Маленькие человеческие фигурки, спешащие по своим делам, виделись ему куклами, а сам он – кукловодом. Десятки тоненьких ниточек, и вот уже куклы повинуются тончайшим манипуляциям, сами не зная о том.
Работая на четыре великие державы разом, можно делать ровно то, что хочется лично ему! Нет ничего слаще, чем быть одним из тех, кто стоит за троном, в тени…
… и манипулировать теми, кто вершит судьбы мира. Ну или думает, что решает!
– Стрелять легко, – пробормотал он, глядя сверху на людей и повозки, – и даже завербовать человека, выбрав или подстроив нужный момент, не так уж сложно. А вот тонкие манипуляции, когда кто-то искренне считает, что он сам принимает решения… вот это искусство!
Обхватив стриженую голову руками, я склонился над картой акватории Дурбана, зажав в зубах карандаш. Фарватер, глубины, возможные стоянки для британского флота и минные банки на их пути помечаются цифрами и линиями, стираются, сверяются и снова обрастают вязью цифр, линий и слов.
Знаю, что дублирую работу флотских офицеров Южно-Африканского Союза, но потраченное на это время не считаю потерянным. Какой флот, такие и… н-да, я пристрастен и пессимистичен, не спорю.

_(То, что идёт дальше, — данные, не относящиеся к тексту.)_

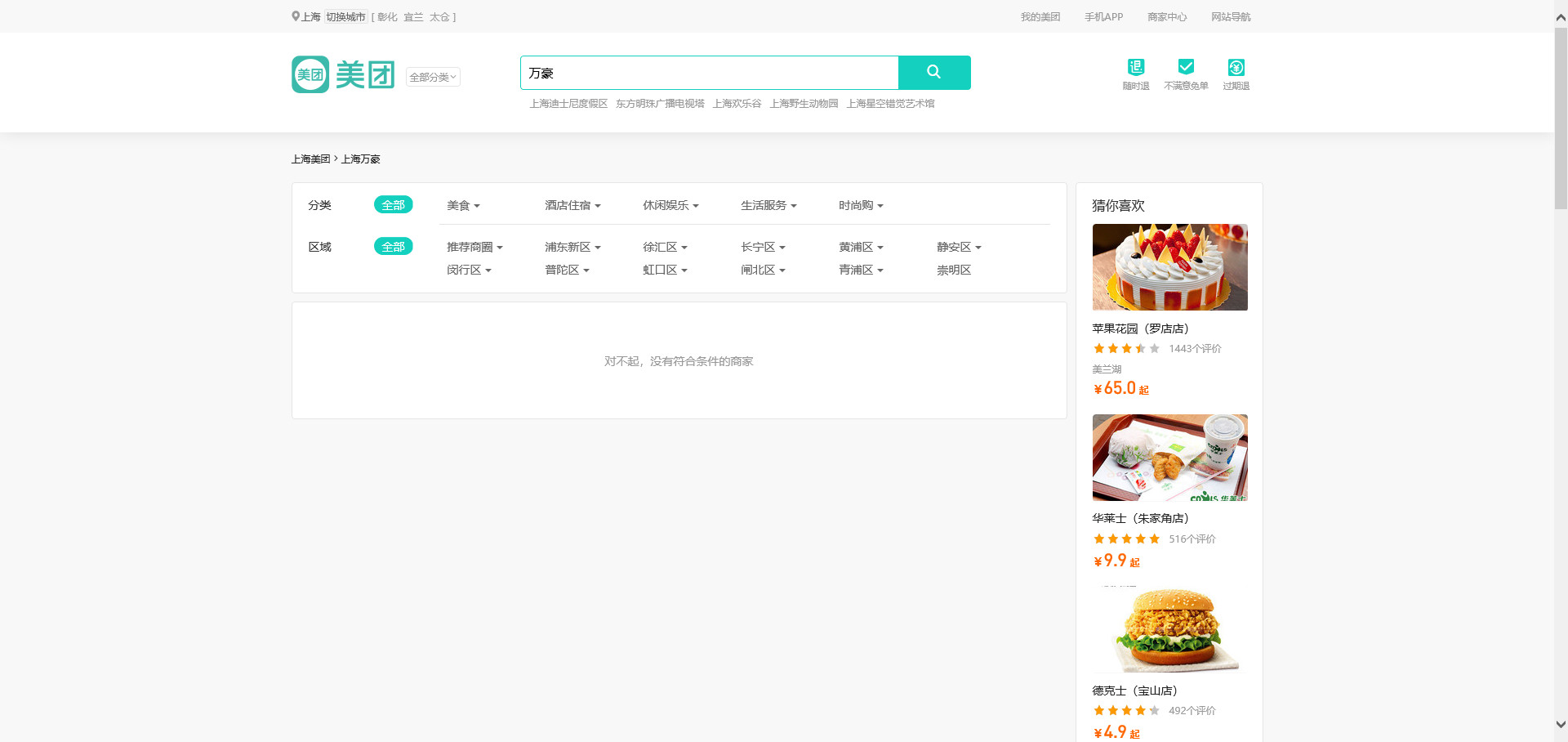Open the 苹果花园 cake thumbnail

click(1169, 267)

В войну флот Союза участвовал чуть меньше, чем никак, если не считать таковым судёнышки контрабандистов, прорывавшие блокаду. Это потом уже набежали с предложениями услуг морские офицеры десятка стран, но вот качество… Всё больше неудачники, переслужившие все сроки вечные лейтенанты и прожектёры, фонтанирующие идеями. Сколько там дельных, сколько бездельных, дураков и просто шпионов – Бог весть.

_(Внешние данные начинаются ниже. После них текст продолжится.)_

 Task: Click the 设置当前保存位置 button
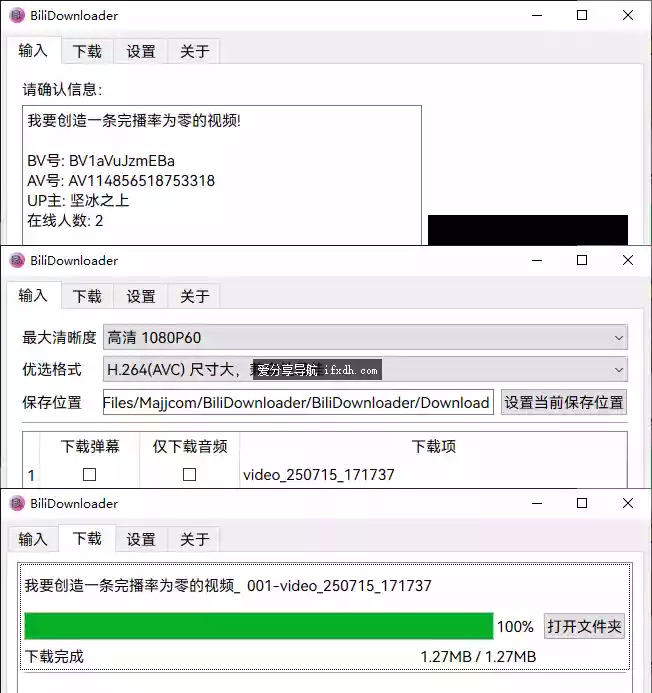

Поэтому и пытаюсь разобраться самостоятельно, обложившись военно-морскими мемуарами и пытаясь найти в этой свалке военно-морских анахронизмов жемчужное зерно. Знаю, что изобретаю велосипед, но…
… тот самый случай, когда проще сделать самому, чем объяснять. Потому как военно-морская «классика» для меня вторична, пытаюсь думать как водолаз.
Мне достаточно примерно представлять, как могут пойти дела, и в этом мне всемерно помогают военно-морские уставы Великобритании, структурированные донельзя, в которых любое отступление от устава карается трибуналом даже (!) в случае победы. Для флота Великобритании это разумно, ибо поистине «У короля много», и проще дрессировать «серую массу» строго по уставу, чем выискивать крупицы талантов, которых на столь огромный флот просто не хватит.
Попытка свести в единое целое акваторию порта и прилегающих территорий, военно-морской устав Великобритании и минные банки – одна сплошная головная боль.